WORK ITEM:
From the line containing "[Pinterest] (125, 887)" through the last line of the records, print every line exactly and nothing more.

DATA SHOWN:
....................
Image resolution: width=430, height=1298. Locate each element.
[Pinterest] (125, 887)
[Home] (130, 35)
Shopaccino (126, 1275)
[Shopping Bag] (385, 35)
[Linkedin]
....................
EXERCISE SOLUTION:
[Pinterest] (125, 887)
[Home] (130, 35)
Shopaccino (126, 1275)
[Shopping Bag] (385, 35)
[Linkedin]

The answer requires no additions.